┌─ MATERIAL FOR THIS EXERCISE

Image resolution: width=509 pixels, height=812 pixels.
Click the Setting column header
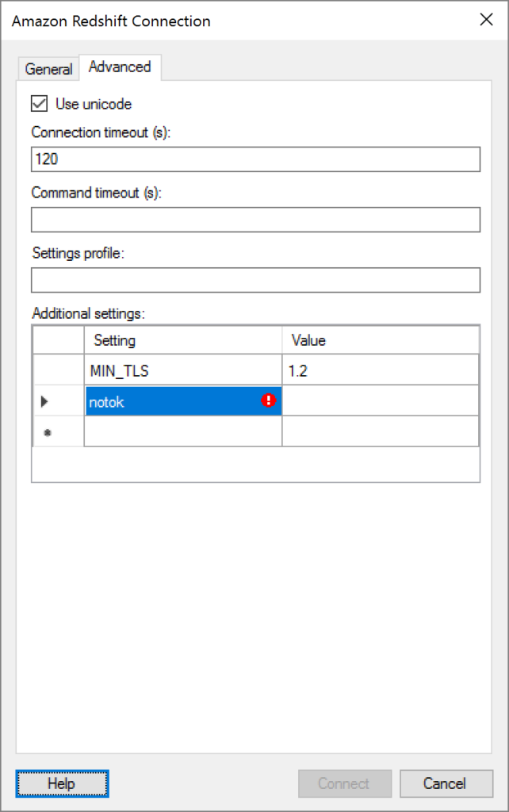point(183,339)
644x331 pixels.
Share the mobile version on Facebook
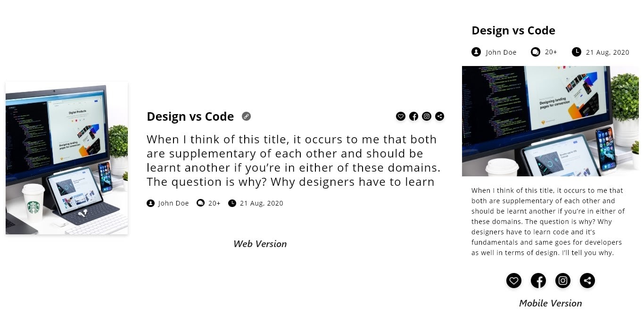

└─

#### WHAT YOU ARE ASKED TO DO
Pick up at the line that holds "Click the Setting column header" and restate each line, word for word, through the last line of the entries. Include both end lines but none of the pictures.

#### ANSWER BOX
Click the Setting column header
point(183,339)
644x331 pixels.
Share the mobile version on Facebook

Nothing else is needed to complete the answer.